Q: What were some of the easiest things for you to tackle?
A: Utilities. I loved the utilities. You can’t save a lot on your water bill in most cases — unless maybe you’ve got a home that’s backed up to a canal. But things like cable, Internet, cellphone — all those things are incredibly competitive. The people who have your business want to keep it. The people who don’t have your business want to get it. And they’re introducing all kinds of new plans and options, and so if you haven’t re-priced that stuff in two years, you’re probably losing money. You know, that was the easiest savings of the whole thing. It was about $140 a month. I spent about 90 minutes on the phone and I got another $600 either in temporary price reductions [or other promotions] and that included a $200 gift card.
Q: What’s the best thing you learned by the end of your $1,000 challenge?
I learned that you have to tell your money where to go. It’s not that hard to get yourself in financial shape. The problem is that it’s so much easier to let yourself get out of shape.
A: I learned that you have to tell your money where to go. It’s not that hard to get yourself in financial shape. The problem is that it’s so much easier to let yourself get out of shape. I told somebody, “The day I see an ad on prime time TV for having 13 weeks of living expenses in an emergency fund, that’s the day I will eat a copy of my own book.” Because the ads that you see are for this wonderful credit card that lets you go to the Caribbean because you get all these frequent flier points. Yeah, you get all these frequent flier points because you’re charging a couple thousand dollars a year on stuff that you then have to pay interest on. People just get busy, and they’re hassled, and everybody thinks finances are a big hassle. And the bills come and you just pay the bills and you do what you have to do and you try to make it work out at the end of the month. And, you know, that’s probably how most people cope. And you’re not really putting yourself in charge of where your money goes.
Q: If someone were to follow in your footsteps and try their own $1,000 challenge, what’s the first thing they should do (besides pick up your book)?
A: It’s funny that you mention this because on Jan. 5, we started the $1,000 challenge at AOL.com. [You can check out the $1,000 challenge — a series of columns and reader challenges — at AOL’s dailyfinance.com]. We’re going to do it for 10 weeks and do 10 categories and invite people to play along at home.
Q: Is this something people can start at anytime?

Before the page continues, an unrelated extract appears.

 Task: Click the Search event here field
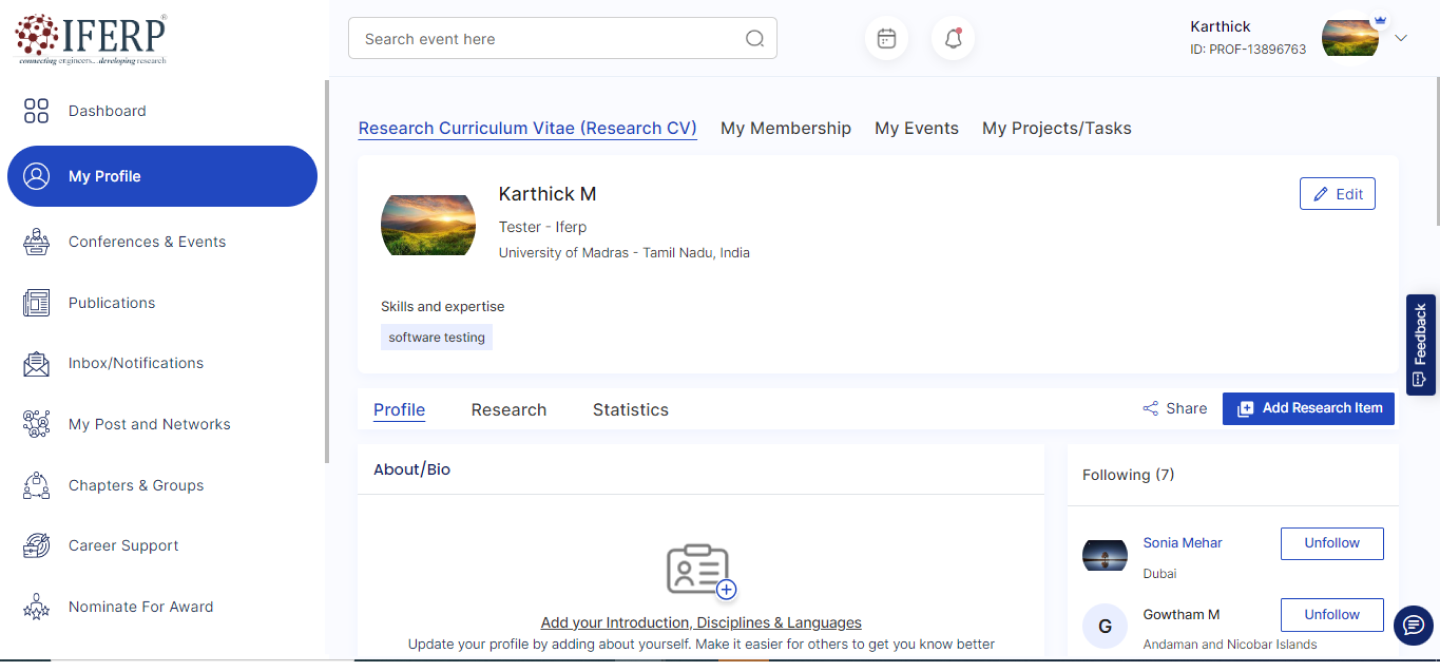click(550, 39)
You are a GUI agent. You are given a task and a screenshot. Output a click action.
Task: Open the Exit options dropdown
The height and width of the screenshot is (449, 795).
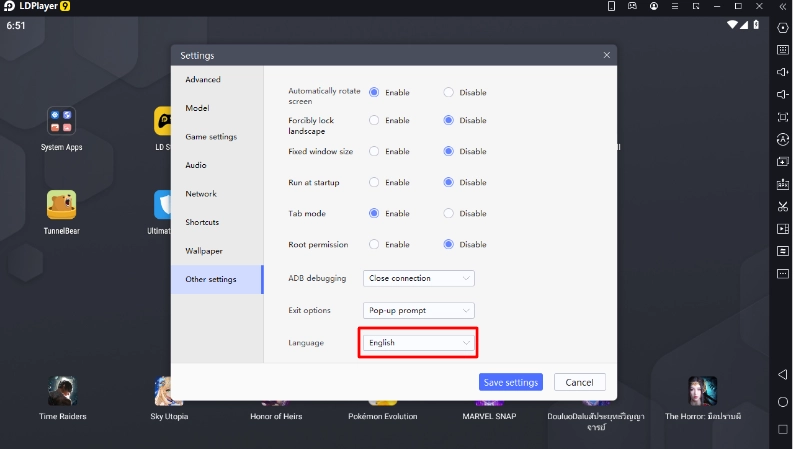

A: That’s the plan. The stuff is all there and people can drop in to the process at any point. Or if people just say, “Holy cow, I’m spending an awful lot on utilities,” and they just want to go look at utilities — which will be the second week of the challenge — they can do that. So, we’re making it sort of bite-sized, and that’s how people should do this sort of thing. Start with one category. Just get last month’s credit card bill or bank statement. Go through it and say, “Are we automatically renewing the Cat Fancy subscription even though Fluffy died two years ago?” or “What’s this $15 charge on the cellphone bill? Oh, it’s that mobile data thing from the vacation.” Just do it. Just take it one step at a time and don’t be perfect.